## Exercise requirements
Transcribe verbatim the lines from the line containing "Where should I click to: Click the Lagerraum" through the line containing "pyautogui.click(x=202, y=163)", including both of those lines.

## Data to process

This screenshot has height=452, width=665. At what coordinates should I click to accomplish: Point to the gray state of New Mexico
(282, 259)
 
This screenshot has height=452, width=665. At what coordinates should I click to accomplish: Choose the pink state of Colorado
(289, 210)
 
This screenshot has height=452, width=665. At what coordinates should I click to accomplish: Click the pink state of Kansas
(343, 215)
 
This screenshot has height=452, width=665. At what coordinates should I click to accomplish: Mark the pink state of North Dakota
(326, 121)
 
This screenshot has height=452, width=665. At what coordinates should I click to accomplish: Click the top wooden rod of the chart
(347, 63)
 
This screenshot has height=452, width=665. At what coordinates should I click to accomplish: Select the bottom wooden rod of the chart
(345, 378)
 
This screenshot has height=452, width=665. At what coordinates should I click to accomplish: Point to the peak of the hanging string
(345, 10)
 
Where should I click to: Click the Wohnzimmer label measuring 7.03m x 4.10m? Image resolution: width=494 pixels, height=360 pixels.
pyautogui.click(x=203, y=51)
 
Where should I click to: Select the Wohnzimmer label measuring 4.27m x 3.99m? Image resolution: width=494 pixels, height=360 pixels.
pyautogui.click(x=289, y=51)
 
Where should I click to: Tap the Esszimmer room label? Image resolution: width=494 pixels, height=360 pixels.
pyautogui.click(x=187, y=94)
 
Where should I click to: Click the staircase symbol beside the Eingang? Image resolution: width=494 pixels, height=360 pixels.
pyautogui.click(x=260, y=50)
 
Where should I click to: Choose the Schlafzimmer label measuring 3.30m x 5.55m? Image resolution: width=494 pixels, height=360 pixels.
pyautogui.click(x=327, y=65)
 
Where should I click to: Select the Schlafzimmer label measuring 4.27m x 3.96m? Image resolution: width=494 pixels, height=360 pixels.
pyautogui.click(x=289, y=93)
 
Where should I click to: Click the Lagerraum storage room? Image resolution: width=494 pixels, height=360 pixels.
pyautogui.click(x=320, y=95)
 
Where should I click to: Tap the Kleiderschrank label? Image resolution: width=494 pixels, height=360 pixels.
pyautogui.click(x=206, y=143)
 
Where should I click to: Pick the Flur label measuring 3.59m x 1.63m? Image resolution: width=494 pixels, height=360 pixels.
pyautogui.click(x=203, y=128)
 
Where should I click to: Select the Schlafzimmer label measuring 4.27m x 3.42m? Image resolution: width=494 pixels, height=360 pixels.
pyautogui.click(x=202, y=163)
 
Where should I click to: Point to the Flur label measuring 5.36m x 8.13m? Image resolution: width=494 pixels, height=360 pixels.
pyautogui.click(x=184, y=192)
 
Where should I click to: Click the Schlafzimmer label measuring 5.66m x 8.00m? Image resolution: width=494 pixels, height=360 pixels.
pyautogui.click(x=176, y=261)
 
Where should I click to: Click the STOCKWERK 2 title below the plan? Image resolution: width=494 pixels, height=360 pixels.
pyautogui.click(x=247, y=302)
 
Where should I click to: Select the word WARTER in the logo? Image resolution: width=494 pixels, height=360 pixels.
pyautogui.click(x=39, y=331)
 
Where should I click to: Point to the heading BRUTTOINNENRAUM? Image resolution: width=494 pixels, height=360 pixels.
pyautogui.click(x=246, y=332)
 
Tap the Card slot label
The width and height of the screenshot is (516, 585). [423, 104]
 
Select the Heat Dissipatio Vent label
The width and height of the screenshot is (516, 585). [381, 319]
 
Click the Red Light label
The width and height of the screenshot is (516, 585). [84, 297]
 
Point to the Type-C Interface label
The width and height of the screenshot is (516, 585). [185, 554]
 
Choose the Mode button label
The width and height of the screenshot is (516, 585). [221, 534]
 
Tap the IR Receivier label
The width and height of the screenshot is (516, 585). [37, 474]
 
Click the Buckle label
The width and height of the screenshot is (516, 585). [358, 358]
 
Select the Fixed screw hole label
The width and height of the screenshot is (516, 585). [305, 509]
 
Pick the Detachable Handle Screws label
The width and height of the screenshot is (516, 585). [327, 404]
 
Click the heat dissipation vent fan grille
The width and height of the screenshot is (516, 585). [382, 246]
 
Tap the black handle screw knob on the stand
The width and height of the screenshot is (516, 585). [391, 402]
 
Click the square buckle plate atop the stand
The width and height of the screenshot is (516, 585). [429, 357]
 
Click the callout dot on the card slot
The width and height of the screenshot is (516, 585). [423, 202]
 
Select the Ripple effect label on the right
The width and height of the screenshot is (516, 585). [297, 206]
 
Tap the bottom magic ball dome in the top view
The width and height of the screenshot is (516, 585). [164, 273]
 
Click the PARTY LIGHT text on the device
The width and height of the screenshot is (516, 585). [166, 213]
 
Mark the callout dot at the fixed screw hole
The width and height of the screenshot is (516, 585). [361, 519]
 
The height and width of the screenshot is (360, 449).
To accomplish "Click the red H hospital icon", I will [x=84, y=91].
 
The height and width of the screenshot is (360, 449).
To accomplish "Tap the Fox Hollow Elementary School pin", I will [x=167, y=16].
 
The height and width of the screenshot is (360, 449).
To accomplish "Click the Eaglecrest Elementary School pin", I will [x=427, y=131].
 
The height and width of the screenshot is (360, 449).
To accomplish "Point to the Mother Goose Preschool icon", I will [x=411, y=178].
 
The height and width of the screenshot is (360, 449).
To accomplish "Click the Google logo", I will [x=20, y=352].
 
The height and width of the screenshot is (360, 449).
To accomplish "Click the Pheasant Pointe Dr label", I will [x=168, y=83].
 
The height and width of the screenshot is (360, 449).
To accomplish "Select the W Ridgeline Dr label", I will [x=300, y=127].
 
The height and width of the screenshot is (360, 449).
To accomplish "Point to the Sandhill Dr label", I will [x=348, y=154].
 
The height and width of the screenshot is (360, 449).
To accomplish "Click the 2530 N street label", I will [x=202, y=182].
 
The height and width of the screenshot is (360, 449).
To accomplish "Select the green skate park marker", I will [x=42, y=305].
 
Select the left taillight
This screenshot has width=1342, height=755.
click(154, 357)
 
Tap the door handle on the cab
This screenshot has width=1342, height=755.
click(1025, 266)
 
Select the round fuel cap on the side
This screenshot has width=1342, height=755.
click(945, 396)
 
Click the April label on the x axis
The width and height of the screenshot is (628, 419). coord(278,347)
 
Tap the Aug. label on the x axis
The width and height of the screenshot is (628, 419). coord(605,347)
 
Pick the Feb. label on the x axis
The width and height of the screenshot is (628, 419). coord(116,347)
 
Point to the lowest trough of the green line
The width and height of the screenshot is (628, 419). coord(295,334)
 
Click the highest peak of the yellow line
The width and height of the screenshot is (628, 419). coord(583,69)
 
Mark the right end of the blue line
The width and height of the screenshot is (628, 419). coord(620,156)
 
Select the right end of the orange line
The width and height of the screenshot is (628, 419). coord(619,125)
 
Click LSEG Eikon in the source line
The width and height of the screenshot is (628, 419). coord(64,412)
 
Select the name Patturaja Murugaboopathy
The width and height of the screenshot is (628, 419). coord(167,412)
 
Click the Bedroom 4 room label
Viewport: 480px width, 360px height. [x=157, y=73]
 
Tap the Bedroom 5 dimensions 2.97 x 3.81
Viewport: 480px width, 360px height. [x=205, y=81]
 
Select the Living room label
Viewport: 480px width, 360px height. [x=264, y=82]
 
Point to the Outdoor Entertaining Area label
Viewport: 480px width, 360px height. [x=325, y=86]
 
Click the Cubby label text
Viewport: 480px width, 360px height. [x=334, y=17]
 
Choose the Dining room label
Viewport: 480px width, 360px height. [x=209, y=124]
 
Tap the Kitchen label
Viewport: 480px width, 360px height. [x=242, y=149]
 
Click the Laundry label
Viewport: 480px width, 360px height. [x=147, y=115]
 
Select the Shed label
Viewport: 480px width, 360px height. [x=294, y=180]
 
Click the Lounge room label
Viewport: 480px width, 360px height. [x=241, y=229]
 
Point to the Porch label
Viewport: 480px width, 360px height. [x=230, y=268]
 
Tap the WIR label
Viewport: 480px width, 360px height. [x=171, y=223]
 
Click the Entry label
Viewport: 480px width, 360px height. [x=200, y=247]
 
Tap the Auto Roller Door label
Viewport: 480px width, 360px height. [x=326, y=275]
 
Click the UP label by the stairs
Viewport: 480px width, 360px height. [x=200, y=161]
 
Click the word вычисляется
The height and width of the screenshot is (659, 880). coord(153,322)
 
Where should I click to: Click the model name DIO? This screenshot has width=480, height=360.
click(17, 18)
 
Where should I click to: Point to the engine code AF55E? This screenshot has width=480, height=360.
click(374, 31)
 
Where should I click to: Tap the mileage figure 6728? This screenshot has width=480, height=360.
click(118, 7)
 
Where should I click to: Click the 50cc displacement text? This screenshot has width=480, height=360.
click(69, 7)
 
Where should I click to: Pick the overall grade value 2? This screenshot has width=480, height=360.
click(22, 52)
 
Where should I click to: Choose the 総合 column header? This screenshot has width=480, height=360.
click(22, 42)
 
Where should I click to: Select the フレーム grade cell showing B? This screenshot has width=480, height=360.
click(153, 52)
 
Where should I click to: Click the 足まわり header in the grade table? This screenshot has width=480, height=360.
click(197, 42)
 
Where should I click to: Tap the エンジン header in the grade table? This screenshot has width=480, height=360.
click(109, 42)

## Response to the task
Where should I click to: Click the Lagerraum storage room? Image resolution: width=494 pixels, height=360 pixels.
pyautogui.click(x=320, y=95)
 
Where should I click to: Tap the Kleiderschrank label? Image resolution: width=494 pixels, height=360 pixels.
pyautogui.click(x=206, y=143)
 
Where should I click to: Pick the Flur label measuring 3.59m x 1.63m? Image resolution: width=494 pixels, height=360 pixels.
pyautogui.click(x=203, y=128)
 
Where should I click to: Select the Schlafzimmer label measuring 4.27m x 3.42m? Image resolution: width=494 pixels, height=360 pixels.
pyautogui.click(x=202, y=163)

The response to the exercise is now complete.